Salvation came from Katya, of all people, the prostitutka and black marketeer.
“Liza, you fool—you have the sunduk!”
So every few days Liza and Katya went to the black market on the outskirts of Ulyanovsk to trade Naum’s spiffy shirts, suits, and ties from inside the blue trunk. His best suit went for a sack of millet that they ate for the rest of the month. Millet for thin, watery breakfast gruel. Millet soup for lunch, flavored with herring heads. Best was millet baked for supper in a cast-iron pot inside the clay Russian stove in their warehouse. Russian war survivors fall into two categories: those who idolize millet and those who can’t stand it. But they all agree: millet was life.
The Nazi invasion caught Stalin’s Soviet Union with yet another food supply crisis looming. Two years of below-average harvests had combined with the drain of the 1940 war with Finland and mammoth defense spending. But if the Soviets had scant grain reserves, they had even scantier strategies for handling wartime supply problems.
The Reich, however, had a strategy: Hungerplan, the “Hunger Plan.” Brainchild of corpulent, gourmandizing Hermann Göring and the Reich’s Food Ministry, the Hunger Plan was possibly history’s most sinister and cynical blueprint. The “agricultural surplus” of the Ukraine—which the Nazis intended to capture immediately—would be diverted to feed only Wehrmacht soldiers and Germany’s civilians. Thirty million Russians (a sixth of the population), mainly in cities, would be left without food. In other words: genocide by programmatic starvation.

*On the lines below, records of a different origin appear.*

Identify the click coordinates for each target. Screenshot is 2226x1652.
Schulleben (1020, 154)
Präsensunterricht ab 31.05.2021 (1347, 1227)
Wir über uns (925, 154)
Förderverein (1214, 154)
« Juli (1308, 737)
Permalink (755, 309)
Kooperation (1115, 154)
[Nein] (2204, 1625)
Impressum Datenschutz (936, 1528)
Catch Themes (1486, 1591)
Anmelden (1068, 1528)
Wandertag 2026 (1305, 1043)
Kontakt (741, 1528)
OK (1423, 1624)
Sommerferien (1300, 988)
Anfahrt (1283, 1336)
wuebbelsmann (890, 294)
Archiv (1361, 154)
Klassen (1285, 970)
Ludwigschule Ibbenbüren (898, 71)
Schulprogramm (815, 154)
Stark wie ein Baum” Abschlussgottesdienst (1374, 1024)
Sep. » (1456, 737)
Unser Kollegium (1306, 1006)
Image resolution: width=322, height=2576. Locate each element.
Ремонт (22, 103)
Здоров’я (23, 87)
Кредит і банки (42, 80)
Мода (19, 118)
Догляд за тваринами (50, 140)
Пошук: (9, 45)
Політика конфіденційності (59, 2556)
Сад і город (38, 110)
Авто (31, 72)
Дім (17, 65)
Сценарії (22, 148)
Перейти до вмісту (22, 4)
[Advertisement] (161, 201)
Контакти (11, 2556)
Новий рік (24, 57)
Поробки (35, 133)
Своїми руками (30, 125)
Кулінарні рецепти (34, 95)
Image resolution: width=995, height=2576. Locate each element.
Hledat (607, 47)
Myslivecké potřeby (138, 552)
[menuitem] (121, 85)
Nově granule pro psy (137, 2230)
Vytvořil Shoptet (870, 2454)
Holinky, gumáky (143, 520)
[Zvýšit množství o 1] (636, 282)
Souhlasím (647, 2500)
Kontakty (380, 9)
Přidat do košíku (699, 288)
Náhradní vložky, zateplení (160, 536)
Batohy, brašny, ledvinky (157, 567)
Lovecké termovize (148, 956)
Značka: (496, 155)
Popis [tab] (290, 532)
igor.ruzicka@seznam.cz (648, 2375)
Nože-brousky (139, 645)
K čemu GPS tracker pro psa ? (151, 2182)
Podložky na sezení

By late fall of 1941, Hitler controlled half of the Soviet grain acreage. Crucially, however, he had not yet achieved the lightning victory he was so sure of. Despite staggering initial losses and blunders, the Soviet forces resisted. Moscow shuddered, bled, but didn’t yield. Russian generals regrouped. Instead of swollen Ukrainian granaries and willing slave labor, the advancing Wehrmacht usually found only burnt crops and demolished farm equipment, as per Stalin’s scorched earth policy. (“All valuable property, including non-ferrous metals, grain, and fuel which cannot be withdrawn, must without fail be destroyed,” instructed the Leader in early July.)
Then winter descended and it was the Germans whose poor planning was brutally exposed. Counting on three months of blitzkrieg at most, the Reich hadn’t provided warm clothes to the men at its front. The war lasted four long years, much of the duration bitterly cold.
Soviet citizens got their first rationing cards in July of 1941. Average kartochki allotments, though symbolic and crucial, were nowhere near adequate for survival. Daily, it was only a bit more than a pound of bread; monthly, about four pounds of meat and under three pounds of flour or grain. Substitutions became the norm: honey for meat, rotten herring instead of sugar or butter. Under the slogan “All for the Front, All for the Victory,” supplies and rail transport were prioritized for the Red Army, which often fought in a state of near-starvation. How did Stalin’s state manage the food supply for civilians? By temporarily encouraging near-NEP conditions. Economic ideology was suspended and centralization loosened, meaning local authorities and citizens were left to fend for themselves. Schools and orphanages, trade unions and factories, all set up ad hoc green plots. Even in cities, people foraged, learning to digest birch buds, clover, pine needles, and tree bark. At the front, chronically hungry soldiers ate not just fallen horses but saddles and straps—anything made of leather that could be boiled for hours with some aromatic twigs to stun the tar smell.